Month: April 2011
Templeton for Martin Rees
The usual furore when Templeton awards its £1m dollar prize to a prominent scientist. This time it’s Martin Rees.
As usual I think this “Quisling” remark says more about Dawkins than anything.
Richard Dawkins, an evolutionary biologist and one of the most high-profile scientists in the aggressively pro-science, anti-religion ‘new atheist’ movement, once called Rees a “compliant Quisling” for accepting Templeton sponsorship of a lecture series when he was head of the Royal Society.
This is the reality, “publicity machine” basically.
Unlike constructive debate, polarization sells.
Just my previous post was on those excluded middles between polar opposites.
Denis Alexander, director of the Faraday Institute for Science and Religion at the University of Cambridge, UK, welcomed Rees’s award and said that although “people who want to keep a very sharp demarcation” between science and religion are highly vocal, they are few in number. “The media tend to thrive on conflict so these loud voices in favour of a polarized debate tend to get heard quite often,” he says. Carroll agrees that Templeton Prize controversy has now become something of an annual event. “It’s a publicity machine and it works very well. Every year I get a phone call like this,” he says.
Excluded Middles
If there are two competing versions of the truth, almost certainly neither is true. David Mitchell soap-box piece from Guardian Comment is Free.
Grayling Heads the BHA
Good to see Anthony Grayling appointed president of the BHA (British Humanist Association).
He may not be my favourite philosopher, but he is streets ahead of Dawkins when it comes to understanding the arguments.
For the first time, I see I am not alone in seeing Dawkins as part of the problem. Andris Rudzitis and Matthew Byrd on Facebook.

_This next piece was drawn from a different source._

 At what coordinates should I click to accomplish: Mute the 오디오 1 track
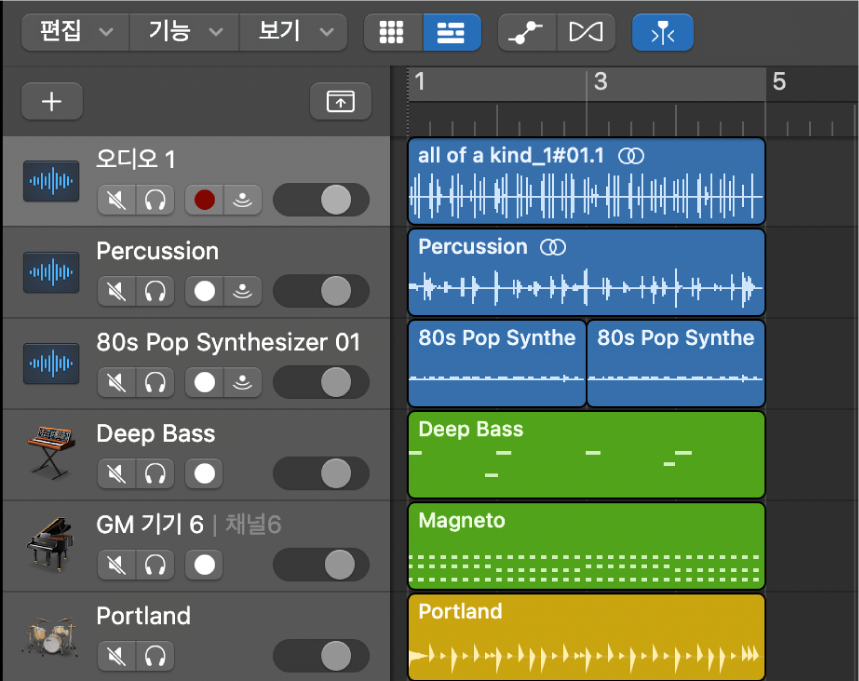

I both agree and disagree with what he/you have to say! I agree that Dawkins isn’t equipped to deal with the enormous intellects of people like Keith ward, maybe even Alister McGrath but certainly Rowan Williams,and that his philosophy and knowledge of religion aren’t great but the fact remains that most theists aren’t this clever anyway. People like Hitchens and Dawkins, despite not being experts in disentangling the most erudite and complex arguments are more than capable at destroying the arguments of the run-of-the-mill theist. Yes, this is partly due to those arguments being weak – argument from design, pascal’s wager, argument from miracles etc. but also because these arguments are often more in the sphere of science (Dawkins) or sociology and politics (Hitchens) What Dawkins brings is his great desire to change peoples’ views, enough intellect to justify doing so, and the position in academia and society in order to do so.
You also have to bear in mind that a lot of Dawkins’ thought and writing engages the effect of religion on society – you don’t necessarily have to be a great philosopher to support these arguments. Finally, as I said earlier, a LOT of peoples’ reasons for theism are reasons which are best answered by science – design argument etc. In this regard, who better to challenge them then someone who was Oxford Professor for the Public Understanding of Science!?

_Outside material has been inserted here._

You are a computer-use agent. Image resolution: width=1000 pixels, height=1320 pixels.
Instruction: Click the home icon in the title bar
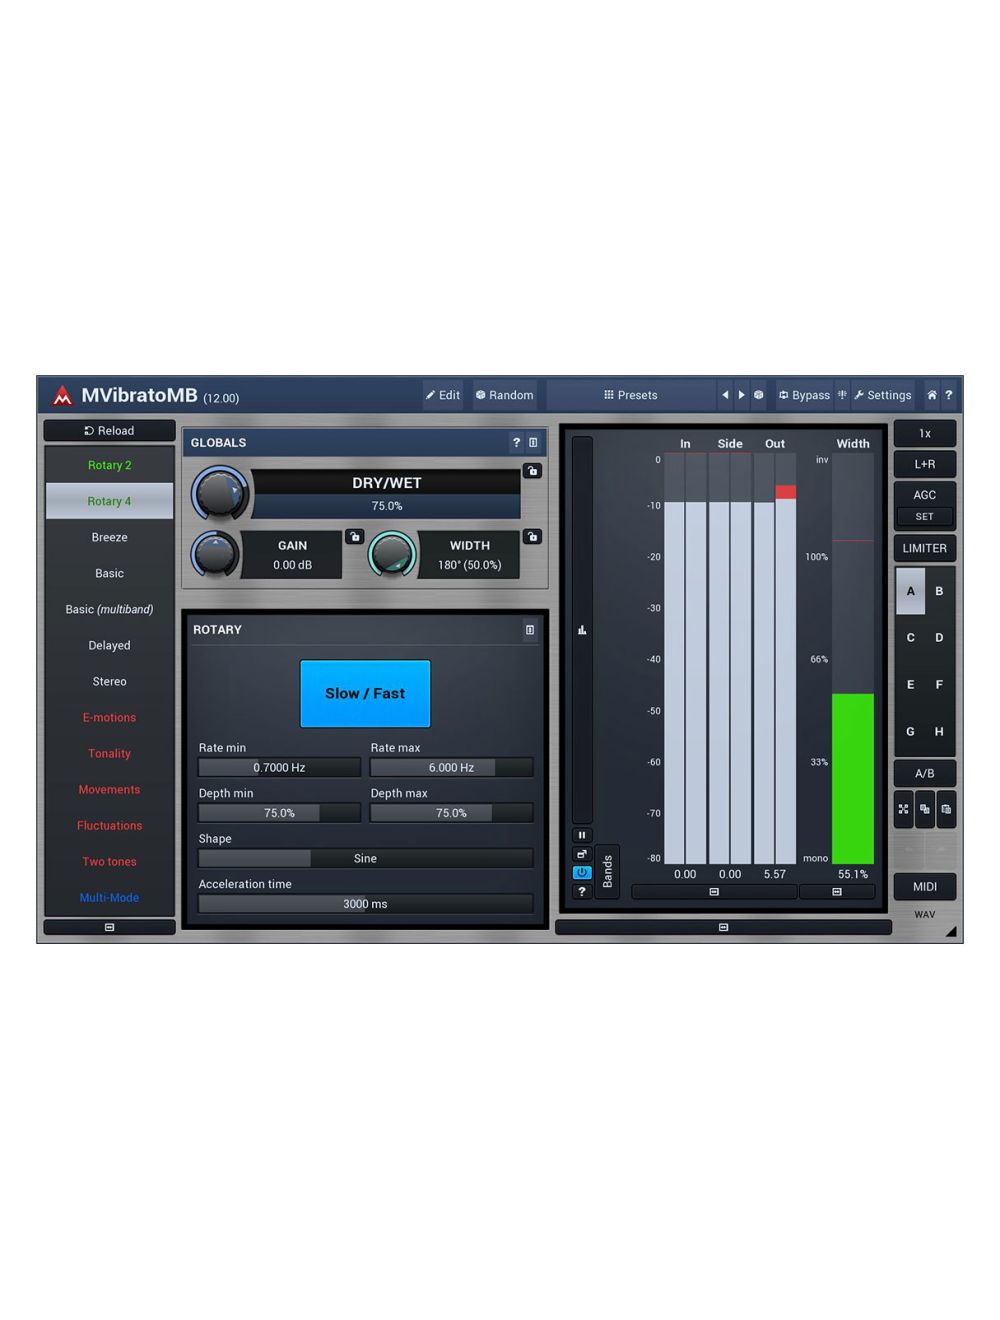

Yes, Dawkins may be naive is he thinks that science can be used to respond to all claims of theism – but he isn’t wrong that it should be used to challenge a LOT of the arguments that are used – even if these are the more basic ones.
I personally set the other three “horsemen” (Hitchens, Harris and Dennett) quite apart from Dawkins in this respect, but a good balanced view IMHO. Ditto McGrath, but good to see another atheist recognise the qualities of the Archbishop, Rowan Williams. The problem for me has always been the presumed monopoly of science when it comes to reason – and Dawkins has shown little else in his kitbag. (The odd glimpse, maybe.)
The other interesting point in that view from Andris, is the emphasis on “destroying” the arguments of others. We’ve reached a point where constructive dialogue requires mutual trust to make constructive progress. Again a recurring theme here, as recently as the previous post.
[Post Note: This lecture by Sam Harris has an excellent 2 minute intro – that incidentally points out that Richard Dawson (sic) is simply no longer relevant.]
[PS – Facebook is a very closed channel; I can’t link in to a specific group or discussion from outside. Beware Facebook, it wants your eyes locked-in to its own advertising sales model. LinkedIn is almost as bad.]
Bandwidth of Trust
Seems I’m not alone. Karl-Erik Sveiby, founding father of knowledge management, says:
Trust is the bandwidth of communication.
I like that. Thanks to David Gurteen for the link.
Interestingly, Sveiby also records aboriginal Tex Skuthorpe (in Treading Lightly) saying:
We don’t have a word for [knowledge].
Our land is our knowledge, we walk on the knowledge, we dwell in the knowledge, we live in our thesauras, we walk in our bible every day of our lives. Everything is knowledge.
We don’t need a word for knowledge, I guess.
The story owns the storyteller, not the other way around.
The roots are direct lived experience, dare I say “pre-intellectual participation” and custodianship.